Records excerpted from a collection
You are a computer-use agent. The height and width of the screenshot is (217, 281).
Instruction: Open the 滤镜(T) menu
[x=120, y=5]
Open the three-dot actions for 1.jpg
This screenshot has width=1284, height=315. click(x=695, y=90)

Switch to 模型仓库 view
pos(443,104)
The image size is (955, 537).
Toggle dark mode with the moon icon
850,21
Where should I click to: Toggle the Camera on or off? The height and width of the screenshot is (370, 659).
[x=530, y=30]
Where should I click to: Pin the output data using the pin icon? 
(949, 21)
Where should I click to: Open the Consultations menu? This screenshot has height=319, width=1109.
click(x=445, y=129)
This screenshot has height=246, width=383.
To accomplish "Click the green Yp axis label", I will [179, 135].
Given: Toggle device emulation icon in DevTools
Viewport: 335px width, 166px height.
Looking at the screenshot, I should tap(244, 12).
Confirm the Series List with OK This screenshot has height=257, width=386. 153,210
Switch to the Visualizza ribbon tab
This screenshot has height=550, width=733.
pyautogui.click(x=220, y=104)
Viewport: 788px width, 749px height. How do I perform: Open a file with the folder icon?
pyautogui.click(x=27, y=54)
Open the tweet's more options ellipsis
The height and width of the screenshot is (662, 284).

- [Exercise instructions] Your answer must be every record above, retyped exactly.

- [Output for this task]
You are a computer-use agent. The height and width of the screenshot is (217, 281).
Instruction: Open the 滤镜(T) menu
[x=120, y=5]
Open the three-dot actions for 1.jpg
This screenshot has width=1284, height=315. click(x=695, y=90)

Switch to 模型仓库 view
pos(443,104)
The image size is (955, 537).
Toggle dark mode with the moon icon
850,21
Where should I click to: Toggle the Camera on or off? The height and width of the screenshot is (370, 659).
[x=530, y=30]
Where should I click to: Pin the output data using the pin icon? 
(949, 21)
Where should I click to: Open the Consultations menu? This screenshot has height=319, width=1109.
click(x=445, y=129)
This screenshot has height=246, width=383.
To accomplish "Click the green Yp axis label", I will [179, 135].
Given: Toggle device emulation icon in DevTools
Viewport: 335px width, 166px height.
Looking at the screenshot, I should tap(244, 12).
Confirm the Series List with OK This screenshot has height=257, width=386. 153,210
Switch to the Visualizza ribbon tab
This screenshot has height=550, width=733.
pyautogui.click(x=220, y=104)
Viewport: 788px width, 749px height. How do I perform: Open a file with the folder icon?
pyautogui.click(x=27, y=54)
Open the tweet's more options ellipsis
The height and width of the screenshot is (662, 284).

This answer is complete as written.